A Colpitts Oscillator

Author: J.B. Hoag

The feedback of energy from the plate circuit to the grid circuit can be obtained by means of electrostatic coupling as well as by magnetic coupling. Electrostatic coupling is accomplished through a condenser. Such circuits, as, for example, the parallel-fed Colpitts circuit of Fig. 14 C, are said to have capacity feedback. In this circuit, the tank voltage is divided into two parts by means of condensers C₁ and C₂.

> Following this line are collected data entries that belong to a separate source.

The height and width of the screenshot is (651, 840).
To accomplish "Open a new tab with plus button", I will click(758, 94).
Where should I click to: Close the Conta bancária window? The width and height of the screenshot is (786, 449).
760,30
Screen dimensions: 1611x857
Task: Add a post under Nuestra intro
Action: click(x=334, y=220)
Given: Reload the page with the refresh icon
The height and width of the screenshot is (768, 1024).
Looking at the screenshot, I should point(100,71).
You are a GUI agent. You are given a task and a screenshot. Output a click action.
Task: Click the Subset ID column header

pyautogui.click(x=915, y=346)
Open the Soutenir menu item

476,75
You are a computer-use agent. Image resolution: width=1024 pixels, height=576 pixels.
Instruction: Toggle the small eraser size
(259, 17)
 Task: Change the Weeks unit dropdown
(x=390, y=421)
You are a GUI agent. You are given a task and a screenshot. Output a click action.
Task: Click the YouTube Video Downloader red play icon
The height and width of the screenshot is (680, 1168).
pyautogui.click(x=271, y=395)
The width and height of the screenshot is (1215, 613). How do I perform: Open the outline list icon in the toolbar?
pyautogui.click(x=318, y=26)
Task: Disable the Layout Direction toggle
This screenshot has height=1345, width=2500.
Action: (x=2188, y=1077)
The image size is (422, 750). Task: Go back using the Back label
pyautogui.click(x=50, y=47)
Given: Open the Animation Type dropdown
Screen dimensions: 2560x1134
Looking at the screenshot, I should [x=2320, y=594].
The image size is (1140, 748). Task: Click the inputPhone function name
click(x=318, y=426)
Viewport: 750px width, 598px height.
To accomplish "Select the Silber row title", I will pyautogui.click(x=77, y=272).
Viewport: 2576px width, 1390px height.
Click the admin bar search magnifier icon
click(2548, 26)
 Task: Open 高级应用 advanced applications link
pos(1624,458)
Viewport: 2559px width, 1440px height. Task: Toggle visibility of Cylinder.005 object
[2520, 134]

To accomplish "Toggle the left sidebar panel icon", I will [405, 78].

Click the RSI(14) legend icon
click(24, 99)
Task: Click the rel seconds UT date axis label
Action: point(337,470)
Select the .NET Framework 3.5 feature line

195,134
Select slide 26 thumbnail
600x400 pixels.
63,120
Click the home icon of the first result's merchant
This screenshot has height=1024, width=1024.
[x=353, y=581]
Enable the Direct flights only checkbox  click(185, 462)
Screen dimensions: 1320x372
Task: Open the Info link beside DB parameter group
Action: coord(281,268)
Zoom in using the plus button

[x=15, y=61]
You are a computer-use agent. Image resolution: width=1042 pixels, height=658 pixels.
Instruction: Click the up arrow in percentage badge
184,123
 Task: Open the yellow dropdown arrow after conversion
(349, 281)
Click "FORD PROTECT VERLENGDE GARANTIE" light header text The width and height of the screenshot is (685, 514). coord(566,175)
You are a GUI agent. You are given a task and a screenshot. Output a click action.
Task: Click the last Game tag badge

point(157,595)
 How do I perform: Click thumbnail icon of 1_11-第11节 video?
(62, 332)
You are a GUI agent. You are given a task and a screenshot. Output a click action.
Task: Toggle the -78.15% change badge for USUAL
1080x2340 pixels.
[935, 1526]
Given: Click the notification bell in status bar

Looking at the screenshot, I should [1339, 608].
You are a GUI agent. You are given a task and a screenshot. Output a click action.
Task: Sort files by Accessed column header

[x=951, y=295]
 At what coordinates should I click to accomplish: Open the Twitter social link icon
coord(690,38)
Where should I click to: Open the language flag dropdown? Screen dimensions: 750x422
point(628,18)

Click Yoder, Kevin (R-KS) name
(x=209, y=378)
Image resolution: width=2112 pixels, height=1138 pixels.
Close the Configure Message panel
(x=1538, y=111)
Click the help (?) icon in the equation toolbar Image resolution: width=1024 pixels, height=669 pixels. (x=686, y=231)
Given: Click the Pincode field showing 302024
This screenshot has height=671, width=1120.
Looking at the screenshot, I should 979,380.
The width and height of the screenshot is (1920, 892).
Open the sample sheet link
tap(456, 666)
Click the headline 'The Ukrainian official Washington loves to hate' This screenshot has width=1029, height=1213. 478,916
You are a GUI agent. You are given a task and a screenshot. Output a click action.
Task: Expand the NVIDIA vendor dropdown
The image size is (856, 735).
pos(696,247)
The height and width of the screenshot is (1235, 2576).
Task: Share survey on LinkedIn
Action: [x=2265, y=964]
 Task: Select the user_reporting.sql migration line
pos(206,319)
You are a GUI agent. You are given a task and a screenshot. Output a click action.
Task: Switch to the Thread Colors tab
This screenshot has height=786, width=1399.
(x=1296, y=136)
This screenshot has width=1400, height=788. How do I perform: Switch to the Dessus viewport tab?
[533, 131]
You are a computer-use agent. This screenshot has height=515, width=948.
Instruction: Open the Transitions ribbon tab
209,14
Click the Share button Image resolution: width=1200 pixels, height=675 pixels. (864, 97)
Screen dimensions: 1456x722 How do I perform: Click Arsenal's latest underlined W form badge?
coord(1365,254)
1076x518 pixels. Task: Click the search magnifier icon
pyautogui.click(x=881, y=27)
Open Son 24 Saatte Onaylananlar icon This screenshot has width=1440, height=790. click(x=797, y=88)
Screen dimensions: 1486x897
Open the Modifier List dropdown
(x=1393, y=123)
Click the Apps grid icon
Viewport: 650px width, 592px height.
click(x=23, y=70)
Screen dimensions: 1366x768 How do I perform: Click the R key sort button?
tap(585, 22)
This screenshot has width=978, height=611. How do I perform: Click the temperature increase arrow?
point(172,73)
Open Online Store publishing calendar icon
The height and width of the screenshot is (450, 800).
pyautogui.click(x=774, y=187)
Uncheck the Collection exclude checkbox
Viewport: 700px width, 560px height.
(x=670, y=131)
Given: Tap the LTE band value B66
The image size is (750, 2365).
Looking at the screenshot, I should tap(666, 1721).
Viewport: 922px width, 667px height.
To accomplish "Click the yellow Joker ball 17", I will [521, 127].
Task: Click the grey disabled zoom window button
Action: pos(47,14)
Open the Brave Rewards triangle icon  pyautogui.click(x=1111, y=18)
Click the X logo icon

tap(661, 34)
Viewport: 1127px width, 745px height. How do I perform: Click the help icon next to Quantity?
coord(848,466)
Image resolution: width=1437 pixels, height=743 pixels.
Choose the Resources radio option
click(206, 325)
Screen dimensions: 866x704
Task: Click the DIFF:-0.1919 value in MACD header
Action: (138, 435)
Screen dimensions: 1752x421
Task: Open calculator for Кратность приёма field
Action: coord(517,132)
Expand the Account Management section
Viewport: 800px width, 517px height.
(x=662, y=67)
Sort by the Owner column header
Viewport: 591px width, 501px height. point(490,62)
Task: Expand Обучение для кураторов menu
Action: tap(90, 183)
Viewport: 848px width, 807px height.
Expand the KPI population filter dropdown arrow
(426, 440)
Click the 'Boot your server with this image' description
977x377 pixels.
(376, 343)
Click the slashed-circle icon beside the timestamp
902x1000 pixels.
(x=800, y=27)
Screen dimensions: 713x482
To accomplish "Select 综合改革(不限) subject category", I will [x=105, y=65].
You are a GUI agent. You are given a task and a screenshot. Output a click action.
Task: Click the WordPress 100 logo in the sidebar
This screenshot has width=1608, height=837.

Fig. 14 C. A Colpitts oscillator

In order to understand the operation of the circuit, imagine that at a given instant the grid becomes less negative than its static value, causing an increase in the plate current. This raises the potential across condenser C₁ i.e., stores more energy in this condenser. This increase of energy is transferred via the coil L to the condenser C₂, making its grid side more negative, the opposite of that across C_1. The increase of negative potential on C₂ feeding through C_g makes the grid more negative, which is the reverse phase of that which we assumed at the start. When this feedback voltage is sufficiently large, the plate current decreases, less energy is stored in C_1, and the feedback is again reversed through the coupling of the tank circuit. This process continues. The energy for the oscillations in both the tank circuit (and for the grid bias) comes from the B-voltage source.